Regional variation in trabecular structure across axial sections is often obscured by the conventional global analysis, which takes an average value for the entire trabecular compartment. The objective of this study is to characterize spatial variability in trabecular structure within a cross-section at the distal radius and tibia, and gender and age effects using in vivo high-resolution peripheral quantitative computed tomography (HR-pQCT).

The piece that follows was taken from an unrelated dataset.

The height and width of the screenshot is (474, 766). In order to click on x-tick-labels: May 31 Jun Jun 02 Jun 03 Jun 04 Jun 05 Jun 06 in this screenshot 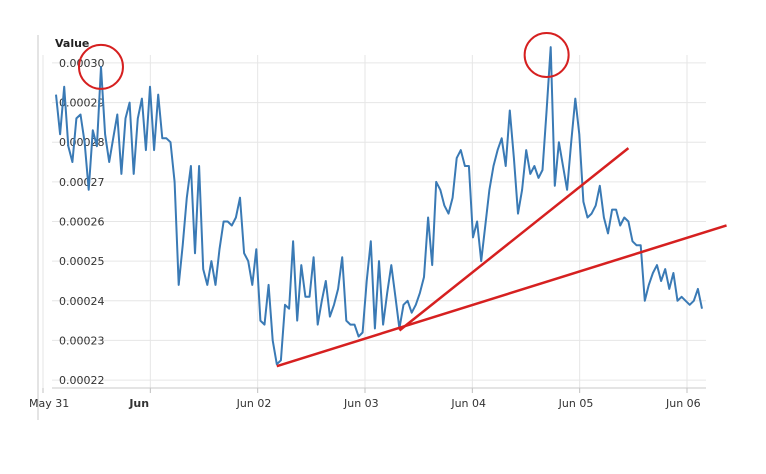, I will do `click(365, 404)`.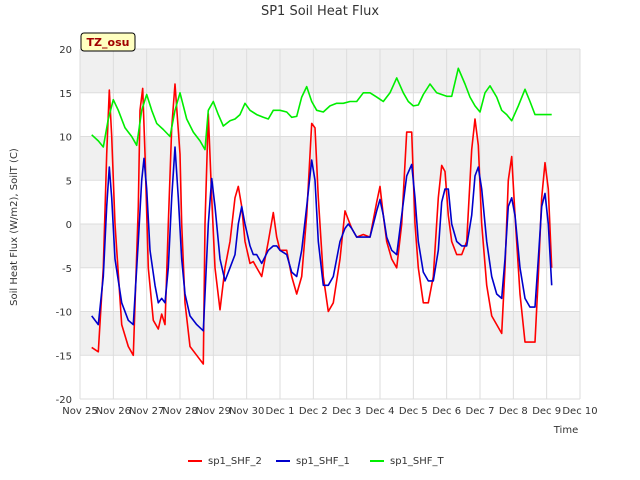 This screenshot has height=480, width=640. Describe the element at coordinates (246, 412) in the screenshot. I see `x-tick-label: Nov 30` at that location.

HR-pQCT images of the distal radius and tibia were acquired from 146 healthy individuals aged 20–78 years. Trabecular bone volume fraction (BV/TV), number (Tb.N), thickness (Tb.Th), separation (Tb.Sp), and heterogeneity (Tb.1/N.SD) were obtained in a total of 11 regions—the entire trabecular compartment (the global means), inner, outer, and eight defined subregions. Regional variations were examined with respect to the global means, and compared between women and men, and between young (20–29 years old) and elderly (65–79 years old) adults.

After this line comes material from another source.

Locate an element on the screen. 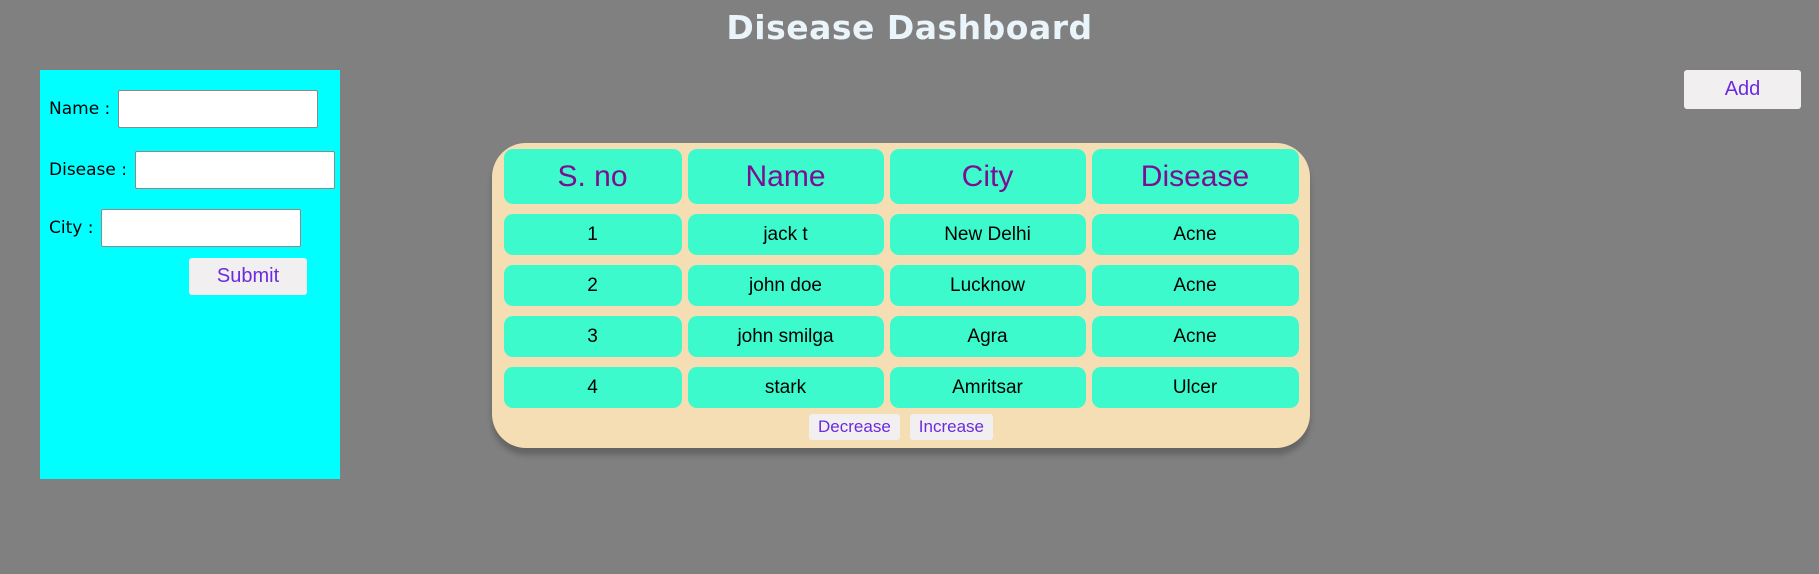 Image resolution: width=1819 pixels, height=574 pixels. disease-label: Disease : is located at coordinates (88, 170).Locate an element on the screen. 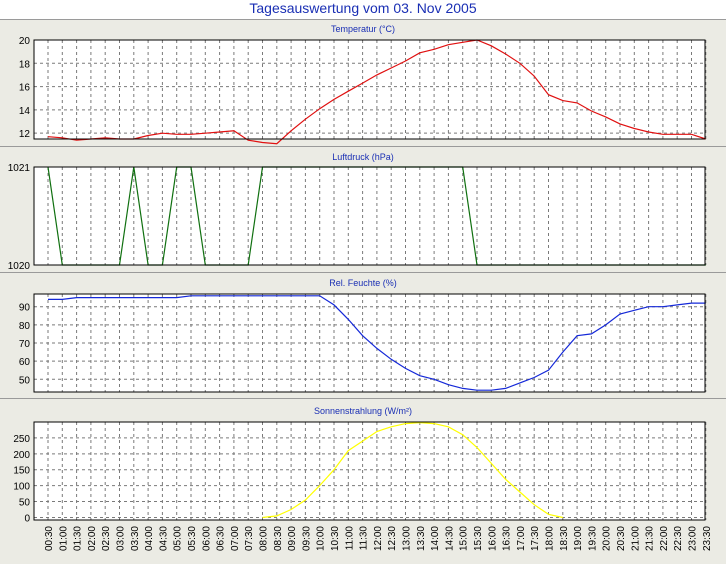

Substantial regional variations in trabecular bone structure at the distal radius and tibia were revealed (e.g. BV/TV varied −40% to + 57% and −59% to + 100% of the global means, respectively, for elderly women). The inner-lateral (IL) subregion had low BV/TV, Tb.N, and Tb.Th, and low Tb.Sp and Tb.1/N.SD at both sites; the opposite was true in the outer-anterior (OA) subregion at the distal radius and the outer-medial (OM) and -posterior (OP) subregions at the distal tibia. Gender differences were most pronounced in the inner-anterior (IA) subregion compared to the other regions or the global mean differences at both sites. Trabecular structure associated with age and differed between young and elderly adults predominantly in the inner-posterior (IP) subregion at the distal radius and in the IL and IA subregions at the distal tibia; on the other hand, it remained unchanged in the OA subregion at the distal radius and in the OM subregion at the distal tibia for both women and men.
This study demonstrated that not only the conventional global analysis can obscure regional differences, but also assuming bone status from that of smaller subregion may introduce a confounding sampling error. Therefore, a combined approach of investigating the entire region, each subregion, and the cortical compartment may offer more complete information.